Gbagbo comparaît devant la CPI

— 

Laurent Gbagbo, hier à La Haye.
Laurent Gbagbo, hier à La Haye. — P. DEJONG / AP / SIPA

Costume sombre et chemise blanche, Laurent Gbagbo a comparu pour la première fois hier devant la Cour pénale internationale (CPI) de La Haye. Capturé en avril à Abidjan, l'ancien président ivoirien est poursuivi pour crimes contre l'humanité lors de la guerre civile consécutive à l'élection présidentielle, entre décembre 2010 et avril 2011.

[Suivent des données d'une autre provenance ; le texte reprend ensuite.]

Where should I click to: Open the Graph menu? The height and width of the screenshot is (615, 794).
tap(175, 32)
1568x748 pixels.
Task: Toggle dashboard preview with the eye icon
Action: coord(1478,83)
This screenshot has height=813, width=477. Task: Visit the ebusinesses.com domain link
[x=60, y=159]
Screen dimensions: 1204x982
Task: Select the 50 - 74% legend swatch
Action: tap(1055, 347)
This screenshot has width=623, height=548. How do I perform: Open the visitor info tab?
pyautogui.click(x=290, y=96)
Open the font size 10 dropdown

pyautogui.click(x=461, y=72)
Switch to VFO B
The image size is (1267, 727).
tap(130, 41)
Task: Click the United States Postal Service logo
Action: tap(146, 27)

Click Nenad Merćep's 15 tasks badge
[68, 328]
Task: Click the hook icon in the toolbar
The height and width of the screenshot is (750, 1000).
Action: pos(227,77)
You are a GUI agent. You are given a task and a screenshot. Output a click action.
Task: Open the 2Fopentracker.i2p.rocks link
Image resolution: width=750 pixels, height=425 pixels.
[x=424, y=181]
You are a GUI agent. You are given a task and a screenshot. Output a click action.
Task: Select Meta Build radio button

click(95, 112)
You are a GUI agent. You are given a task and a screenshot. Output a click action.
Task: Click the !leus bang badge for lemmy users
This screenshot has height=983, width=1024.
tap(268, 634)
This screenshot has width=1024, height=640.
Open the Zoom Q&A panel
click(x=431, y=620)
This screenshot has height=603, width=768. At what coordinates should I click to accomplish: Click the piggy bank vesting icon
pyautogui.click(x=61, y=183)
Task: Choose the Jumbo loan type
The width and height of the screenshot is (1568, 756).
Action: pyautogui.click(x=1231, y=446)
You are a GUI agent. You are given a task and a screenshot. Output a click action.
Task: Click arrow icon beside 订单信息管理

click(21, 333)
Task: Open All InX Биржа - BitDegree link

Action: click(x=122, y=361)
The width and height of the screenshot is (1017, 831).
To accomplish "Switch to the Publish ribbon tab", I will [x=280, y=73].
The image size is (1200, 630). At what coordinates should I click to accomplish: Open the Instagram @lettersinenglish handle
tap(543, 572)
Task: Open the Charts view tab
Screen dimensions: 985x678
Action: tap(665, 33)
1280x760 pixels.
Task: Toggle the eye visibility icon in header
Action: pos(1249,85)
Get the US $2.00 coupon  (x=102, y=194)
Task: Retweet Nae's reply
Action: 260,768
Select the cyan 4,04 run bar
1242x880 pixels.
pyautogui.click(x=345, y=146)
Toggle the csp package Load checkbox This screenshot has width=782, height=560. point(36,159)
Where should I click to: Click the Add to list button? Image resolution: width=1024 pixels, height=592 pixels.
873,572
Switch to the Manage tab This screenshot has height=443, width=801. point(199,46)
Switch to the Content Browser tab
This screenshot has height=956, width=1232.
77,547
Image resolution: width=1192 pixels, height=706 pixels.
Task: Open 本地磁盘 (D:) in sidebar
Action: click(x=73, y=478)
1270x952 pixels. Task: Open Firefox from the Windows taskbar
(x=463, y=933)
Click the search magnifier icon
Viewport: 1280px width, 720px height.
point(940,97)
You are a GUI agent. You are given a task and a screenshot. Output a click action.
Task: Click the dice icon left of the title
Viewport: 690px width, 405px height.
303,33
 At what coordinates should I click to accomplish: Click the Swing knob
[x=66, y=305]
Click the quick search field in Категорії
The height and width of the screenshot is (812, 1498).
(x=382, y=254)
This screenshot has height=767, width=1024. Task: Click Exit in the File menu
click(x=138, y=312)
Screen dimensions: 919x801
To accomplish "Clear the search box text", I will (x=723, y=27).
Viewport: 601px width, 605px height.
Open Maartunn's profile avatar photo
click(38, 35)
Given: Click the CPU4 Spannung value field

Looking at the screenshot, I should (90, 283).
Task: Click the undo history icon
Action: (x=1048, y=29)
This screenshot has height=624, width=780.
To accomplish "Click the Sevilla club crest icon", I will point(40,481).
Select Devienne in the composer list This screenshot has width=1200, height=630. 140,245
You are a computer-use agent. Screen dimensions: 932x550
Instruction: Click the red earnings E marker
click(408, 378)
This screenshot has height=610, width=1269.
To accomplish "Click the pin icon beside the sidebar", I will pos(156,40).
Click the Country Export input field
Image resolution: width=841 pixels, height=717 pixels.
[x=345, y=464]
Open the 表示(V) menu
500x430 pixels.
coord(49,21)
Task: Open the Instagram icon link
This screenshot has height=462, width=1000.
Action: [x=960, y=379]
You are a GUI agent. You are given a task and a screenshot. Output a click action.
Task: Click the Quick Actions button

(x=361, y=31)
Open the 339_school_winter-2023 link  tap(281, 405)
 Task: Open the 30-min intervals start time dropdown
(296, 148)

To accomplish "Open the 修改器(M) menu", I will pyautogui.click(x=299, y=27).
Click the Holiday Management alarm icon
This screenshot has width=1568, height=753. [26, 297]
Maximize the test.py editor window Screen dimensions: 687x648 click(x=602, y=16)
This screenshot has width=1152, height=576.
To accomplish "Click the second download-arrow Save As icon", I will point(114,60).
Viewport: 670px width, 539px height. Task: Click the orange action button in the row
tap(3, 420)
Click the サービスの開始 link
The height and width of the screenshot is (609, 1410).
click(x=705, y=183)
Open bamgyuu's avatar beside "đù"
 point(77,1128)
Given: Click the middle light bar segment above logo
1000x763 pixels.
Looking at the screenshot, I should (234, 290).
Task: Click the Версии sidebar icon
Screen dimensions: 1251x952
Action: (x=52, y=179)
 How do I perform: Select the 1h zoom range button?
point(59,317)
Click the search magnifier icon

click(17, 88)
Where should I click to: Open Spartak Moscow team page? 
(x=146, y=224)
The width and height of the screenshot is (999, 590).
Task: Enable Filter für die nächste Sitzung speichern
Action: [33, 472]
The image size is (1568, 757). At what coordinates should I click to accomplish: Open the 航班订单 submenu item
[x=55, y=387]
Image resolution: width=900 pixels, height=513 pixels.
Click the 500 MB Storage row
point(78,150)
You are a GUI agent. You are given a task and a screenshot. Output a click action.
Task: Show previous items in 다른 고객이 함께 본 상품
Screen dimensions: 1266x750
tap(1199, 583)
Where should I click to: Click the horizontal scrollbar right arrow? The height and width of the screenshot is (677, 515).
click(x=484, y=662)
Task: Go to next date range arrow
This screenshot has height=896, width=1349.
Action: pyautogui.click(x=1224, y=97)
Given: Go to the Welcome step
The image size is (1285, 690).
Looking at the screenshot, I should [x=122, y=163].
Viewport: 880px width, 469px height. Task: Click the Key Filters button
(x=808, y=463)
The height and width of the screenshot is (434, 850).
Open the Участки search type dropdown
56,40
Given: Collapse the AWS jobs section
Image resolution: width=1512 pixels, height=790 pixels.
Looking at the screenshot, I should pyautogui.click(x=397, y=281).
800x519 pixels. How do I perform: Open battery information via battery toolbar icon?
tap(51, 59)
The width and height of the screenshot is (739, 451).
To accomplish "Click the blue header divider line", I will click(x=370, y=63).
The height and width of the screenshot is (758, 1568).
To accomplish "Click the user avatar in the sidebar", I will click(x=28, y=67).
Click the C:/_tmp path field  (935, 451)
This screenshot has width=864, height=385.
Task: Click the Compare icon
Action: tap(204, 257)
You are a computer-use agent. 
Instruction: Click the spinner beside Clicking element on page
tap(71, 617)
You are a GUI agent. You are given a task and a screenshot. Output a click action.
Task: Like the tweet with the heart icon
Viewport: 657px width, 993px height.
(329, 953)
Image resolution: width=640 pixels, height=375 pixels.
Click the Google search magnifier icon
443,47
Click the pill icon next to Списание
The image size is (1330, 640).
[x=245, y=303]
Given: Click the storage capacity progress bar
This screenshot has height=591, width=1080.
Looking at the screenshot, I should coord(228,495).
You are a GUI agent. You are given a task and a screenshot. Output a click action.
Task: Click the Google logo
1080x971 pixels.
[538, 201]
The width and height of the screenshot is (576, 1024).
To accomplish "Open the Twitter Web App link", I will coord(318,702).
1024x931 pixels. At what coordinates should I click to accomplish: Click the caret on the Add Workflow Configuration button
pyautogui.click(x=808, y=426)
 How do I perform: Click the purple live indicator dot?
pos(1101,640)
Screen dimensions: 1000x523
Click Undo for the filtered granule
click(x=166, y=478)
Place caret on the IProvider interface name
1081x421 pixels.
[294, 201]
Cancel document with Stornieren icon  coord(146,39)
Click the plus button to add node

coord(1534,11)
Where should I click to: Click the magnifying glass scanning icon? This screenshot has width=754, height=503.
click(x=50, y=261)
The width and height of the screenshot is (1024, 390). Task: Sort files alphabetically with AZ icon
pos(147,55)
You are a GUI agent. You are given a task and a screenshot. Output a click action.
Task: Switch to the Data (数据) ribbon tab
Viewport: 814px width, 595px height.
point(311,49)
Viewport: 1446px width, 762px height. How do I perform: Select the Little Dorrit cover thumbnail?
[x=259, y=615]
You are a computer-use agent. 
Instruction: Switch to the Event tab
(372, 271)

Plus de 3 000 personnes tuées

en quatre mois
Agé de 66 ans, il est le premier ancien chef d'Etat traduit devant la CPI depuis sa création, en 2002. Apparemment reposé et en bonne santé, Laurent Gbagbo, qui a été transféré la semaine dernière à La Haye, a décliné son identité et déclaré à la Cour qu'il était bien traité dans le centre de détention de Scheveningen. Son refus de céder le pouvoir à Alassane Ouattara, reconnu vainqueur de l'élection présidentielle de novembre 2010 par les Nations unies, a plongé la Côte d'Ivoire dans quatre mois de guerre civile qui a fait plus de 3 000 morts et des milliers de déplacés. Selon le procureur, Laurent Gbagbo est « acteur indirect » de quatre chefs de crimes contre l'humanité pour « meurtre, viol et autres formes de violences sexuelles, persécutions et autres actes inhumains ». Son transfert à La Haye et sa comparution devant la CPI interviennent à un moment délicat pour la Côte d'Ivoire, où des élections législatives sont programmées dimanche prochain.